Source: The Conversation – in French – By Hugo Asselin, Professeur titulaire, Université du Québec en Abitibi-Témiscamingue (UQAT)
Plusieurs pays industrialisés connaissent actuellement une pénurie de main-d’œuvre causée, notamment, par un vieillissement de la population. Ce n’est pas une surprise. C’était prévu depuis au moins 30 ans.
Parmi les solutions possibles figure celle d’encourager les gens à rester en emploi plus longtemps, ou à retourner au travail après la retraite. Cet appel à mettre à contribution la « main-d’œuvre expérimentée » n’est pas nouveau non plus, mais tarde à se concrétiser.

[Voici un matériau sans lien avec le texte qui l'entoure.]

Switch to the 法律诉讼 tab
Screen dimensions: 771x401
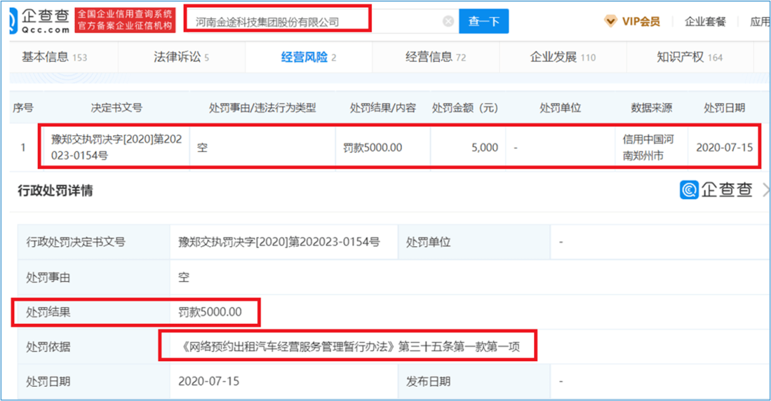pos(181,57)
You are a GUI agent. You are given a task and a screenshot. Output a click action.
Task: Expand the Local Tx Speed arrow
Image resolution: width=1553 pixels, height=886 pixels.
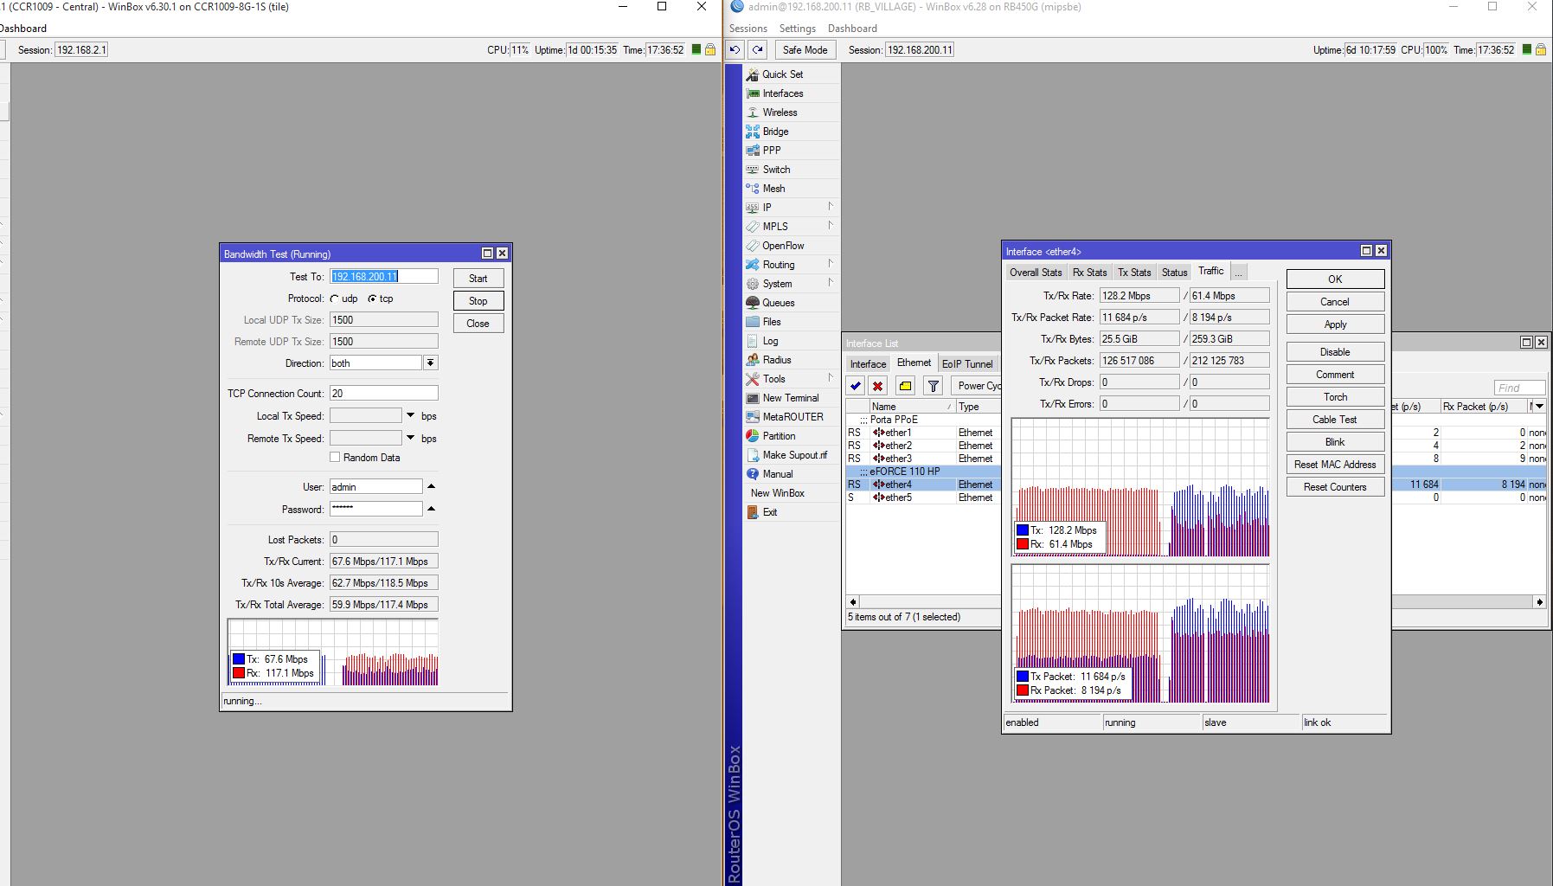tap(411, 415)
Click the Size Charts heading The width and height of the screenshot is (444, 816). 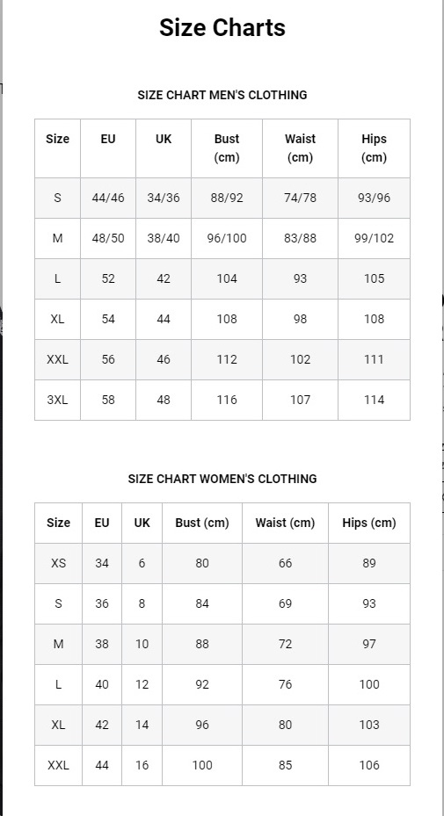pos(222,27)
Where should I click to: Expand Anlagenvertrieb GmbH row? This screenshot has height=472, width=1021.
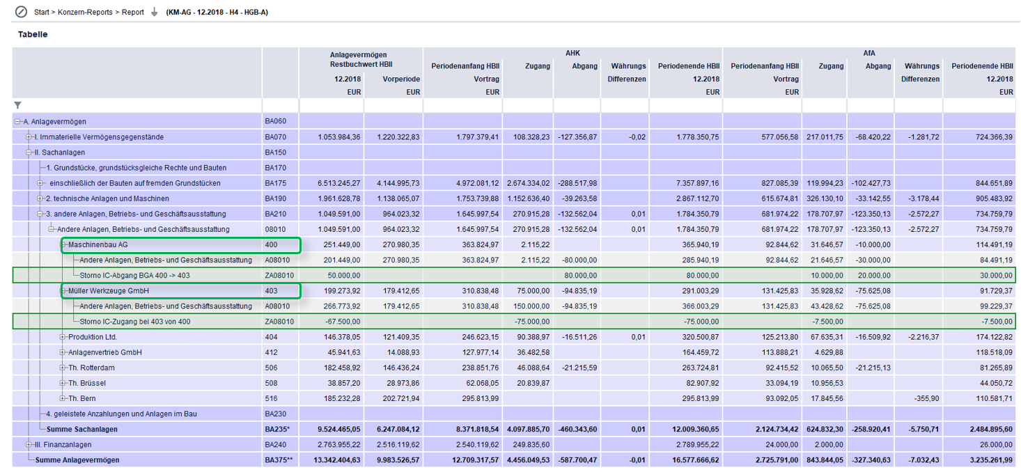tap(63, 352)
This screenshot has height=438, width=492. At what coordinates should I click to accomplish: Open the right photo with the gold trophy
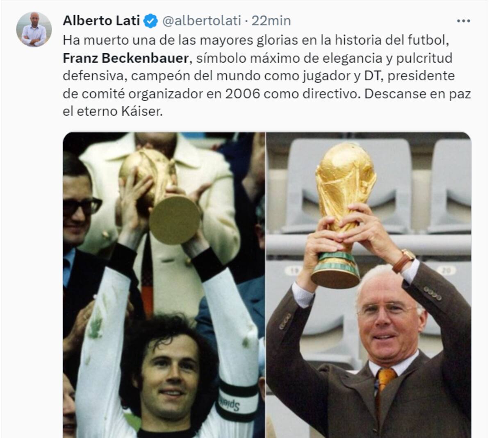pyautogui.click(x=369, y=285)
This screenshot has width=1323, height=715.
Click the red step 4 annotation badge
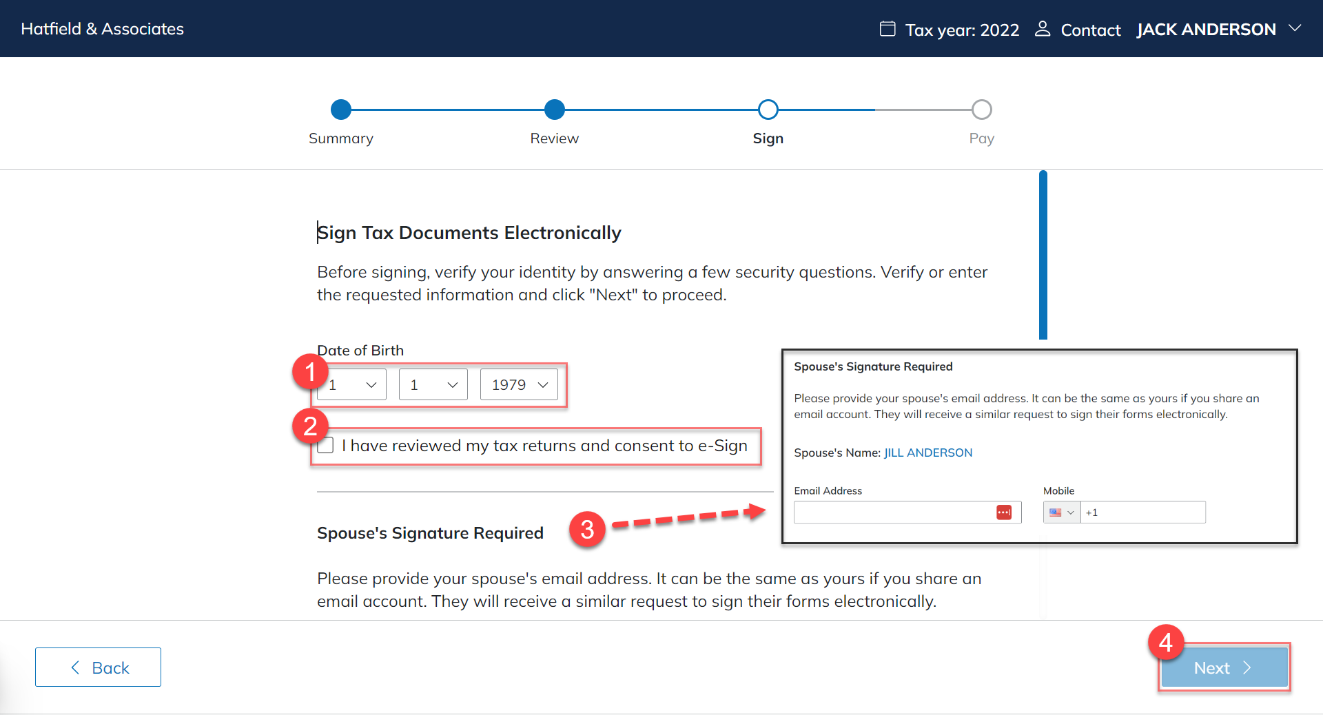1166,643
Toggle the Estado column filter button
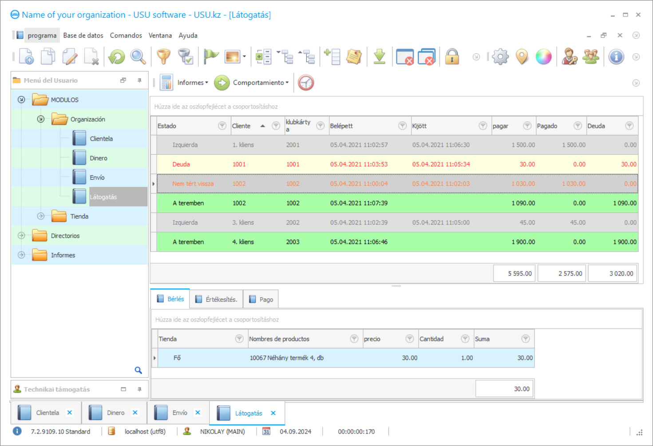The width and height of the screenshot is (653, 446). pyautogui.click(x=222, y=126)
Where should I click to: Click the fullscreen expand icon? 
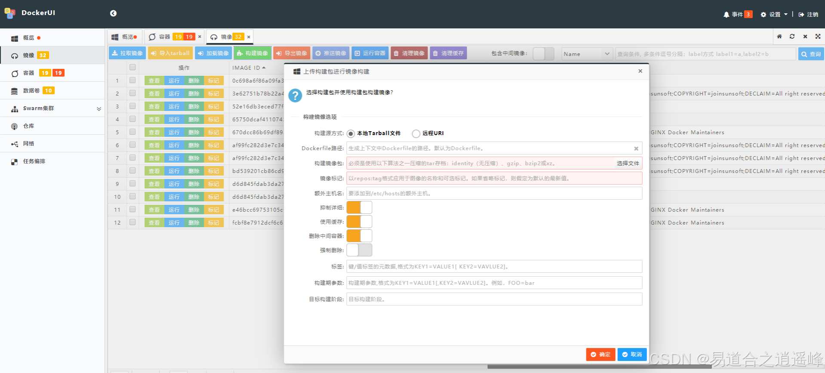click(818, 37)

Cet article fait partie de notre série La Révolution grise. La Conversation vous propose d’analyser sous toutes ses facettes l’impact du vieillissement de l’imposante cohorte des boomers sur notre société, qu’ils transforment depuis leur venue au monde. Manières de se loger, de travailler, de consommer la culture, de s’alimenter, de voyager, de se soigner, de vivre… découvrez avec nous les bouleversements en cours, et à venir.
Des préjugés tenaces
Bien que le taux d’activité des personnes de 65 ans et plus ait augmenté considérablement depuis une vingtaine d’années au Canada (de 8,9 % en 2001 à 15,8 % en 2021), il demeure trois fois moins élevé que la proportion se disant en très bonne ou en excellente santé (49,9 % en 2021).
Une large part du bassin de main-d’œuvre expérimentée reste donc encore sur la touche.
Pourtant, des programmes ont été mis en place (p. ex. : L’initiative ciblée pour travailleurs âgés et La compétence n’a pas d’âge), des guides, des formations, des sites Web, etc. Mais force est de constater que ça ne suffit pas.
L’âgisme est encore un des principaux freins à la participation au travail des personnes âgées, même si plusieurs préjugés à leur égard sont non fondés. Ainsi, il est faux de prétendre que la productivité diminue avec l’âge. Bien que certaines habiletés physiques (force, dextérité, équilibre) et psychologiques (mémoire, concentration) puissent, dans certains cas, diminuer avec l’âge, d’autres habiletés compensent (diligence, expérience, capacité de transmission de connaissances).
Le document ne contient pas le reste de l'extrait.